KeyWeeUsr/org-epa-gpg

Repository files navigation

org-epa-gpg

This is a patch that attempts to fix image inlining (C-c C-x C-v) in the org-mode for images that are encrypted AND end with ".gpg" extension.

Install and run

For installation simply issue this command, it'll download the lisp module from this repo directly under the latest stable tag (or replace the tag version with master for the latest code).

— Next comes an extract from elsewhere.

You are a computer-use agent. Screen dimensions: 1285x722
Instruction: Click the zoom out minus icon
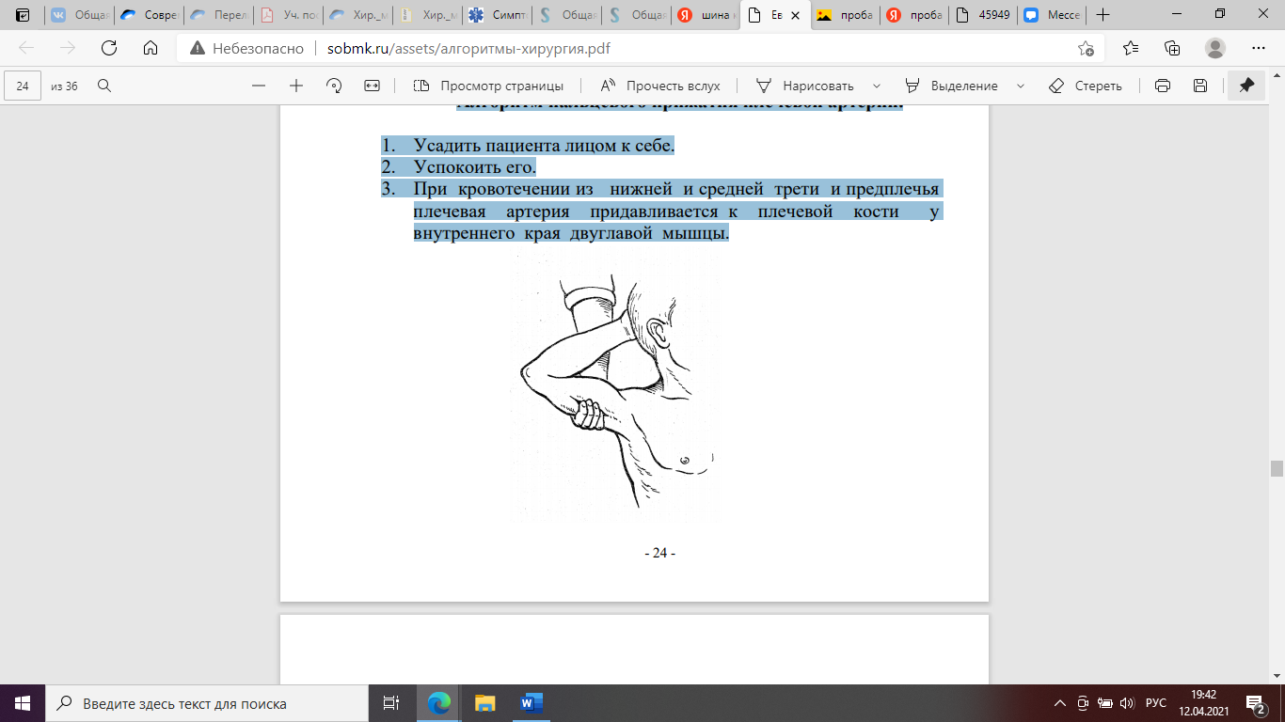[x=259, y=86]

(let ((file (make-temp-file "" nil ".el")))
(url-copy-file
 "https://raw.githubusercontent.com/KeyWeeUsr/org-epa-gpg/3.0.0/org-epa-gpg.el"
 file t)
(package-install-file file))

To start, add these mandatory lines to your config file:

(use-package org-epa-gpg
  :ensure t
  :after epa-file
  :config (org-epa-gpg-enable))

Notes on purging

The cleaning of the decrypted content (in /tmp via (make-temp-file) ) is currently done via patching (org-remove-inline-images) with a custom hook (so that it's purged on (C-c C-x C-v) untoggling and via attaching to multiple standard hooks.

Attempted

What I attempted to make it less insane:

  • purge the files right after decrypting and loading -> this causes an empty rectangle to be shown in the buffer
  • hook to standard hooks such as:
    • buffer-list-update-hook -> basically kills Emacs by making it frozen due to too many updates and the initial startup with few hundreds of buffers opened is a time to go for a coffee
    • change-major-mode / after-change-major-mode-hook / org-mode-hook -> is unreliable from security perspective due to being too slow

Current behavior

So I added the purging to these hooks so that an action of "going away" from the org buffer or from Emacs alone, which would potentially endanger the unencrypted data, would also purge them. It's also trying to minimize their overall presence too org-epa-gpg-purging-hooks.

A timer could possibly be added with a very short interval, but it doesn't seem feasible if the amount of images is more than a few (large Org documents) due to 1:1 (image:purger) relationship in `list-timers' possibly hogging Emacs down readability-/resource-wise. Or at least, if turned on by default.